## Selected excerpt
— BEGIN —

The White House may also be miscalculating the degree that leaving in the way the US is leaving will be a more durable political liability than it was for Nixon. Smartphones have long memories, and memes aghast at American defeat are digestible instantaneously across the world. 

More than that, images of civilians suffering under Taliban rule or in further civil conflict will continue to appear, floating through our timelines and reminding us of hopelessness or giving courage to people prone to carrying out acts of violence in the name of politics or religion. The feeling of national defeat has in the past emboldened far-right movements into deadlier variants.  

All that said, from a statistical perspective, Biden has done what America wanted. Majorities of voters in both parties preferred the US military to depart Afghanistan. To many, the war did not seem like it was capable of being won or lost, but only able to continue indefinitely or end abruptly.

Biden in his speech on Tuesday echoed this intuitive understanding of the war’s course. 

‘’I’m now the fourth American president to preside over war in Afghanistan. Two Democrats and two Republicans. I will not pass this responsibility on to a fifth president. I will not mislead the American people by claiming that just a little more time in Afghanistan will make all the difference,’’ Biden said, in a stunning admission that other presidents, including Barack Obama with whom he served for eight years, had been misleading American voters.

By logical extension, that means that voters had never been deciding what their military should do based on valid, honest information. That’s a severe indictment of American foreign policy, but it fails to tell the entire story. Biden was offering his constituents a reason for why the war went the way it did, and it was that they had been lied to. 

Amid this miasma of misinformation, American presidents could do little but keep pulling triggers, and the voters’ only role was to keep feeding them ammunition. The cumulative effect is the electorate’s numbness to even considering complex moral choices, and a resigned deference to the experts. But a democracy is not a democracy if it can’t tell its leaders when to stop shooting. 

’Afghanistan is your fault’

One professional pundit, war history expert and pugilistic Twitter personality named Tom Nichols, still placed the blame on the American people. ‘’Afghanistan is Your Fault,’’ Nichols wrote in The Atlantic

‘’After the worst attack on U.S. soil, Americans had no real interest in adult conversation about the reality of anti-terrorist operations in so harsh an environment as Afghanistan (which might have entailed a presence there long beyond 20 years), nor did they want to think about whether “draining the swamp” and modernizing and developing Afghanistan (which would mean a lot more than a few elections) was worth the cost and effort,’’ Nichols wrote.

— END —

## Data segment

— BEGIN —

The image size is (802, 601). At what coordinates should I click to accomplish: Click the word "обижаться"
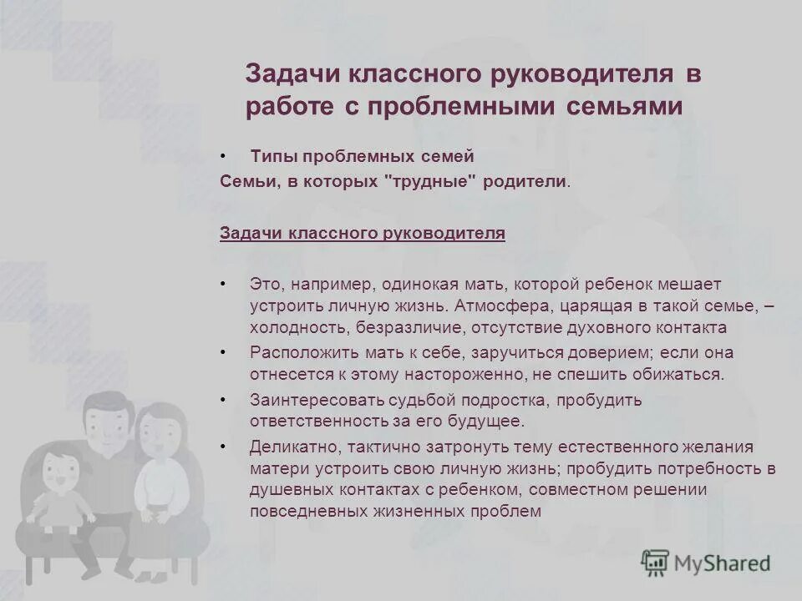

— END —

## Work instructions
1. According to the Afghanistan commentary, what did majorities of voters in both parties prefer?
2. Copy out the passage of the Afghanistan commentary starting at "More than that, images" and ending at "the war’s course.".
The listing comes from a different source than the Afghanistan commentary.

## Per-task outputs
1. They preferred the US military to depart Afghanistan.

2.
More than that, images of civilians suffering under Taliban rule or in further civil conflict will continue to appear, floating through our timelines and reminding us of hopelessness or giving courage to people prone to carrying out acts of violence in the name of politics or religion. The feeling of national defeat has in the past emboldened far-right movements into deadlier variants.  

All that said, from a statistical perspective, Biden has done what America wanted. Majorities of voters in both parties preferred the US military to depart Afghanistan. To many, the war did not seem like it was capable of being won or lost, but only able to continue indefinitely or end abruptly.

Biden in his speech on Tuesday echoed this intuitive understanding of the war’s course.